*To-do list*:
1. In the build passage, restate the paragraph beginning "We are going to raise and lower the claw" in a single shorter sentence that keeps its main facts.
2. Copy the part of the build passage that opens with the words containing "I think the pictures" and closes with "next two steps.", substituting "rod" for "dowel".

*Supplied passage*:
○ ○ ○ ○ ○ ○ ○

Step 5: Build Test Rig


It is hard to work on something up over your head, so I built this smaller test rig.

This is made out of scrap parts, so I am not going to go into much detail about the construction.  The import thing is that the two wooden rails are spaced such that they will hold the stepper motor with some wheels on it.

Step 6: Mount the Motors

This steps shows the two motors mounted together on the test rig.

I am using small wooden weels that fit on the axis of the stupper motor.  I used a large hose clamp to attach the DC motor to the bottom of the stepper.  

I think the pictures are pretty clear. The details will depend on the motors you have.

Step 7: Spindle

We are going to raise and lower the claw by winding up a string on a spindle attached to this large white gear on the DC motor.

I found a dowel that seems about right.  I'll make it into a better shape in the next two steps.

Step 8: Shape the Spindle

The dowl might work fine as is, but it seems that it should be narrow in the middle and larger at each end.  I have a wood lathe so I used that to turn the dowl down into a shape that looked right. 

Step 9: Mount the Spindle


I used some very hot glue to attache the wooden spindle to the plastic gear. I applied the glue to the bottom of the wooden peice and then jamed it onto the gear.

○ ○ ○ ○ ○ ○ ○

*Information provided*:
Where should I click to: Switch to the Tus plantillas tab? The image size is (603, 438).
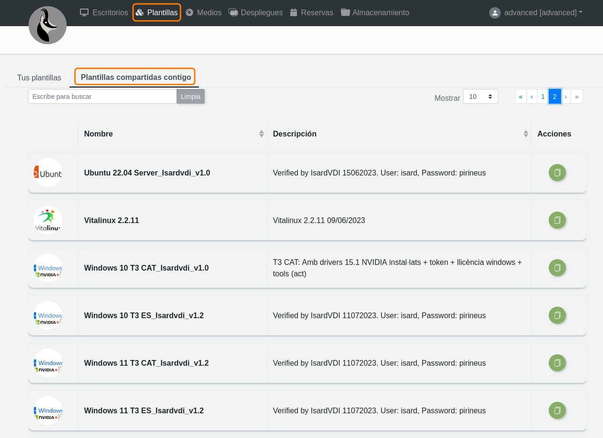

○ ○ ○ ○ ○ ○ ○

*Task solutions*:
1. A string wound onto a spindle fixed to the large white gear on the DC motor will raise and lower the claw.

2.
I think the pictures are pretty clear. The details will depend on the motors you have.

Step 7: Spindle

We are going to raise and lower the claw by winding up a string on a spindle attached to this large white gear on the DC motor.

I found a rod that seems about right.  I'll make it into a better shape in the next two steps.